Command-line interface for converting 15+ file formats to Markdown — built on the ElBruno.MarkItDotNet library.

The CLI tool brings the full power of document conversion to your terminal, enabling batch processing, piping, and automated workflows.

Quick Start

Install as Global Tool

dotnet tool install -g ElBruno.MarkItDotNet.Cli

Your First Conversion

markitdown report.pdf

Output is printed to the terminal.
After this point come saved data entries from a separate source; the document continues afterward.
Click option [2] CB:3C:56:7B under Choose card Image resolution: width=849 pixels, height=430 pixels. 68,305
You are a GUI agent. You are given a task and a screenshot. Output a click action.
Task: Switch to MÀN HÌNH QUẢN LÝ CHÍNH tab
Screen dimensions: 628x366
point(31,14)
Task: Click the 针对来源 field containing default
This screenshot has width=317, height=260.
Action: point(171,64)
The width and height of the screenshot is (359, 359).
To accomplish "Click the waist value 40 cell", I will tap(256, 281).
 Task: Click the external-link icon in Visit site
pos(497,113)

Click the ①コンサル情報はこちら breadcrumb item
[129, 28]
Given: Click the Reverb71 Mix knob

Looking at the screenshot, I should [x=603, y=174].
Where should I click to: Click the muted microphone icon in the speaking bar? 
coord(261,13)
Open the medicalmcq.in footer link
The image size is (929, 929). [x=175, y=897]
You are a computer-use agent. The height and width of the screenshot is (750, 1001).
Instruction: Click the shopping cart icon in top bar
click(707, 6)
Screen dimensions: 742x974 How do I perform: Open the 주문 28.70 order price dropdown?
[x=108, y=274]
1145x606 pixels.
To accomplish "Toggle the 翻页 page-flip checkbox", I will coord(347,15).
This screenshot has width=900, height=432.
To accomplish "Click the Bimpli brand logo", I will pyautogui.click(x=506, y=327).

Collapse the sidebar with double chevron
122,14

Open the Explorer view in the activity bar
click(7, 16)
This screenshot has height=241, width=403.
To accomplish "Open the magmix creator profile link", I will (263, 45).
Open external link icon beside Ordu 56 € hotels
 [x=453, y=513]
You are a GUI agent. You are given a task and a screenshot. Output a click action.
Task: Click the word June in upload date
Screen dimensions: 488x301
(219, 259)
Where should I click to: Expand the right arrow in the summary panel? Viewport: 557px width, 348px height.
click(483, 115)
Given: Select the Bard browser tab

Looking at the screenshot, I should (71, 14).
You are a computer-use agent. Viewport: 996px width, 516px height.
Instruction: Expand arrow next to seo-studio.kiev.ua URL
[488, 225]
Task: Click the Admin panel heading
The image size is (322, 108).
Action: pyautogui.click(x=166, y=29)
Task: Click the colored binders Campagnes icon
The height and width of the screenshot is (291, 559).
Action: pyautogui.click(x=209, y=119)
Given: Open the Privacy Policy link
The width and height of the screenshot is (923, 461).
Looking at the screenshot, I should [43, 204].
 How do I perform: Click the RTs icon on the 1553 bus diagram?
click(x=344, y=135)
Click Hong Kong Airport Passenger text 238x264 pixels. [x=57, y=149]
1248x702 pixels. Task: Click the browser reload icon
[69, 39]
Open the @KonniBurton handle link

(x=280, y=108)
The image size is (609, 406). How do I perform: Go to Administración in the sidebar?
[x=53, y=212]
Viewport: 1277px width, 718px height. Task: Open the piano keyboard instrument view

Pipe it, save it, or process it further:

markitdown report.pdf | head -20
markitdown report.pdf > report.md

Installation

Global Tool Installation

Make markitdown available system-wide:

dotnet tool install -g ElBruno.MarkItDotNet.Cli

Verify installation:

markitdown --version

Local Tool Installation

For project-scoped use, add to a project's .config/dotnet-tools.json:

dotnet tool install ElBruno.MarkItDotNet.Cli

Then invoke it via the project context:

dotnet markitdown <file>

Commands Reference

markitdown <file>

Convert a single file to Markdown and output to stdout (or to file with -o).

Usage:

markitdown <file> [options]

Arguments:

  • <file> — Path to the file to convert

Options:

  • -o, --output <path> — Write Markdown to file instead of stdout
  • --format <format> — Output format: markdown (default) or json
  • --streaming — Stream large files chunk-by-chunk (for PDFs, useful for memory-efficiency)
  • -q, --quiet — Suppress progress/debug output
  • -v, --verbose — Show detailed conversion logs

Examples:

# Convert and print to terminal
markitdown report.pdf

# Convert and save to file
markitdown report.pdf -o report.md

# Convert with streaming (good for large PDFs)
markitdown large.pdf --streaming -o large.md

# Get JSON output with metadata
markitdown data.csv --format json | jq .metadata

# Quiet mode (no status messages)
markitdown document.docx -q

markitdown batch <directory>

Convert multiple files in a directory or recursively in subdirectories.

Usage:

markitdown batch <directory> [options]

Arguments:

  • <directory> — Directory containing files to convert

Options:

  • -o, --output <path> — Output directory (required). Files are named {original}.md
  • -r, --recursive — Include subdirectories (default: immediate files only)
  • --pattern <glob> — File glob pattern (default: *.*). Example: *.pdf, *.docx, *.{pdf,docx}
  • --parallel <count> — Number of parallel conversions (default: number of CPU cores). Use 1 for sequential
  • --format <format> — Output format: markdown (default) or json
  • -q, --quiet — Suppress progress/debug output
  • -v, --verbose — Show detailed conversion logs

Examples:

# Convert all files in a directory
markitdown batch ./documents -o ./output

# Recursive: include subdirectories
markitdown batch ./docs -o ./md -r

# Convert only PDF files
markitdown batch ./reports -o ./reports-md -r --pattern "*.pdf"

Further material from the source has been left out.